Integer. Dimensionality of the data (used for "clusters" and "trajectory").

n_clusters

Integer. Number of clusters (used for "clusters" type). Default is 15L.

cell_trajectories

Optional list. Named list to use to provide your own topology for the "trajectory" version.

topology

String. One of c("bifurcation", "linear", "combination"). If cell trajectories is not NULL, this will be ignored.

noise

Numeric. Amount of noise to add (used for "swiss_role" and "tree"). must be any non 0 positive value. Default is 0.1.

seed

Integer.
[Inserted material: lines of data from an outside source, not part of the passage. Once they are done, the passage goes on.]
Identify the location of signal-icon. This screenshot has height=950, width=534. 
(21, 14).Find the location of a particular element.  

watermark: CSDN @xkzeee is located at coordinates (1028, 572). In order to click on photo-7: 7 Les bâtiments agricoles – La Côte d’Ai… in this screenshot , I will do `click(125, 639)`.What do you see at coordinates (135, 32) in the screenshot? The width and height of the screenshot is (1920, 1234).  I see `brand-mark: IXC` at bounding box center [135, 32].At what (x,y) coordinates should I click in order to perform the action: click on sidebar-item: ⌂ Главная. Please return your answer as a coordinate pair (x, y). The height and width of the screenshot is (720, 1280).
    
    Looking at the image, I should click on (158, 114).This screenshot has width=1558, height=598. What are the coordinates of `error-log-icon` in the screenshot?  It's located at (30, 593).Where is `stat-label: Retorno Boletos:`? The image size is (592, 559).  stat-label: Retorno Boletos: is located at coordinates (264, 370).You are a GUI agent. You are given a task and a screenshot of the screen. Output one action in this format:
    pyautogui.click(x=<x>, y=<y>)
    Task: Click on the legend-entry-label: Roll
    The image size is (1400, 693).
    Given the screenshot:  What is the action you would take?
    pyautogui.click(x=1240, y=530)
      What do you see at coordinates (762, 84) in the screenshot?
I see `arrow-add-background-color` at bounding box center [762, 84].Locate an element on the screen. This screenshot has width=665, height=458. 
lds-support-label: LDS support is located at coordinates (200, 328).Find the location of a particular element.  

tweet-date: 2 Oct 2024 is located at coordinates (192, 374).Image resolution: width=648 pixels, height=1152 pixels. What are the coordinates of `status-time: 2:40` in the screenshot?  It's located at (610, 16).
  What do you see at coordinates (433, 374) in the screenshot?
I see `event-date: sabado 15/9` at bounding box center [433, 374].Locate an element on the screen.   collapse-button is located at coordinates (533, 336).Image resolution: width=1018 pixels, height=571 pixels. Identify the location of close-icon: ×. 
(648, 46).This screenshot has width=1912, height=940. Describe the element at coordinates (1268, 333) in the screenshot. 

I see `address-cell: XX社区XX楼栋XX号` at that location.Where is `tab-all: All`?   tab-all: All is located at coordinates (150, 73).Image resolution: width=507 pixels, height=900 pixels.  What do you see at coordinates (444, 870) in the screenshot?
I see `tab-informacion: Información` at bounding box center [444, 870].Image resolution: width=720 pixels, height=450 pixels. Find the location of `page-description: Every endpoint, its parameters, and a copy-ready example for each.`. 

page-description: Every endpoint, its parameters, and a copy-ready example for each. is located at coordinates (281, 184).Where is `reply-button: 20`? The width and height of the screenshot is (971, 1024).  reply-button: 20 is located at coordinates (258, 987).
Seed for reproducibility.

Value

A list with the following elements:

  • data - Numerical matrix with the generated data

  • membership - Vector of cluster/branch assignments (NULL for swiss_role)

Examples

if (FALSE) { # \dontrun{

# Generate Swiss role data
swiss <- manifold_synthetic_data(
  "swiss_role",
  n_samples = 1000L
)

# Generate clustered data
clusters <- manifold_synthetic_data(
  "clusters",
  n_samples = 1000L,
  dim = 10L,
  n_clusters = 5L
)

# Generate trajectory-like data
trajectory <- manifold_synthetic_data(
  "trajectory",
  n_samples = 1000L,
  dim = 10L,
  cell_trajectories = NULL, # use a topology
  topology = "bifurcation"
)
} # }